Project description: The Heat Method is a fast, modern algorithm for computing distance transforms on general unstructured meshes. Given a subset of the domain (such as a single point, or the domain boundary), it computes the shortest distance to every other point along curved paths through the domain. The ability to efficiently compute this so-called geodesic distance is needed by wide variety of algorithms, ranging from physical simulation to digital manufacturing to computational anatomy. The objective of this project is to build a package that provides a state-of-the-art implementation of the heat method to CGAL users. The starting point is an open source implementation of the core algorithm, which will be adapted to take advantage of the CGAL design paradigms (such as the FaceGraph, and usage of property maps). The primary goal is to submit a completed package by the end of the summer. The final package should conform to the CGAL API and Cmake build system, include well-written documentation (doxygen), provide a test suite, and examples that can be integrated into the 3D CGAL demo. Secondary goals (if additional time is available) may include integrating the solver with CGAL's conforming Delaunay remeshing (to improve robustness and accuracy), or extending the implementation to other CGAL data structures (such as tetrahedral meshes).

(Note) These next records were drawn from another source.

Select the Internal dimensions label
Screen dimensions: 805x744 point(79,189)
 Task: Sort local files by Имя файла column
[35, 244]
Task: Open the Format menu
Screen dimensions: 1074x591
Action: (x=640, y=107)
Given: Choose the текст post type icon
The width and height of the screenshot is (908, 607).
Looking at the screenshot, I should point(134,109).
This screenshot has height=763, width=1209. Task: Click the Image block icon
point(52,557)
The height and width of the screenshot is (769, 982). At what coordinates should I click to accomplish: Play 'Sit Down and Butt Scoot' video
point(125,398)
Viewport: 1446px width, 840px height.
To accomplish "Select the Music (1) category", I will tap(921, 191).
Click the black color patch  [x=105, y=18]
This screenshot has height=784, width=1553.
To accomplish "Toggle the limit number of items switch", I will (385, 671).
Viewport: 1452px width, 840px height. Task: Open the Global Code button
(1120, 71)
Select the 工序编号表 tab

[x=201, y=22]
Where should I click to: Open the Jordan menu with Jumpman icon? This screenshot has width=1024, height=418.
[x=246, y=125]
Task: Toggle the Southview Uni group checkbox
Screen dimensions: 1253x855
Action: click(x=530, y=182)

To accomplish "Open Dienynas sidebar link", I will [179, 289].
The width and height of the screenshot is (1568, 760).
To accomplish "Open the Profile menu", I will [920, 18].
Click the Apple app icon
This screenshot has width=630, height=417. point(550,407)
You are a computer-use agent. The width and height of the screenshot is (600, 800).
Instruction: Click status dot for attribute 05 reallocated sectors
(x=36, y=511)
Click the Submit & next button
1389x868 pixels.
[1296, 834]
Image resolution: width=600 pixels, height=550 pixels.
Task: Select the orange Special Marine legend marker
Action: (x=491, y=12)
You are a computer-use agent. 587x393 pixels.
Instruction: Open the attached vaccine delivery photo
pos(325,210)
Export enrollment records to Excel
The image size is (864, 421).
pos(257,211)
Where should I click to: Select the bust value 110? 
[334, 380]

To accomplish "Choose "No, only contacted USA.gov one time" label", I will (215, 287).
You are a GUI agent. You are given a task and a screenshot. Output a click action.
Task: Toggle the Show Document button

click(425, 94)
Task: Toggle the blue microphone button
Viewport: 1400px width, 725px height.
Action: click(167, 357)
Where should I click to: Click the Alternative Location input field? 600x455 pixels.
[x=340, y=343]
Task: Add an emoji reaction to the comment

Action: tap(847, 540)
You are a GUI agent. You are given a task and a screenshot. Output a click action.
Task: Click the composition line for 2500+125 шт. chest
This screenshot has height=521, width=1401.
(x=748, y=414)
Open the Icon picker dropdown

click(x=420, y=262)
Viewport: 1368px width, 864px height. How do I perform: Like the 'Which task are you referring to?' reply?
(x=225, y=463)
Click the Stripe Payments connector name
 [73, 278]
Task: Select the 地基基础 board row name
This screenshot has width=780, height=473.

This project is co-mentored by Keenan Crane who will provide guidance on algorithmic aspects, and by Andreas Fabri who covers the CGAL development process and software design.

Required Skills: C++, geometry processing, first user experience with CGAL. Contact: andreas.fabri@geometryfactory.com kmcrane@cs.cmu.edu

Information Candidates Should Supply

The application process has several steps. Before contacting anybody verify that you are eligible, that is that you are enrolled as student, don't get a tuition fee, etc. The next step is to contact the mentor of the project you are interested in. You have to convince him that you are the right person to get the job done. The next step is to work out more details and to contact the mentoring organization by providing the following information by email to gsoc-cgal@inria.fr:

  • Project:

    • Select a project in the list and provide your personal and detailed description. If you wish to work on another idea of your own, we are pretty open as long as this serves the goal of consolidating CGAL as a whole.
    • Provide a proposal of a technical solution with your envisioned methodology. The more detailed the better.
    • Explain how the solution will be available to the user, in which form. Do not forget the documentation, unitary tests and cross-platform aspects.
    • Provide a realistic schedule with objectives (one every two weeks for example) and deadlines. Focus on mid-term objectives as well as on the final evaluation.
    • Provide a formal commitment that you will be involved full time on the GSoC. This is absolutely mandatory.
  • Personal data:

    • First name, last name, affiliation and geographical location.
    • A brief list of the main studies and programming courses attended, with ranking.
    • List of the most important software projects contributed and success.
    • Which are your best skills in terms of programming and scientific computing?
    • In general what is your taste in terms of programming? language, methodology, team work, etc.
    • Is there anything that prevents you from working full time on the project during the program period?
    • How do you see your involvement after the program ends? Do you see yourself pushing the project further, or do you see yourself contributing to other CGAL projects?
    • Are you more interested in the theory/scientific aspect of CGAL, or do you feel more like a hacker?
    • What are your long-term wishes in terms of job?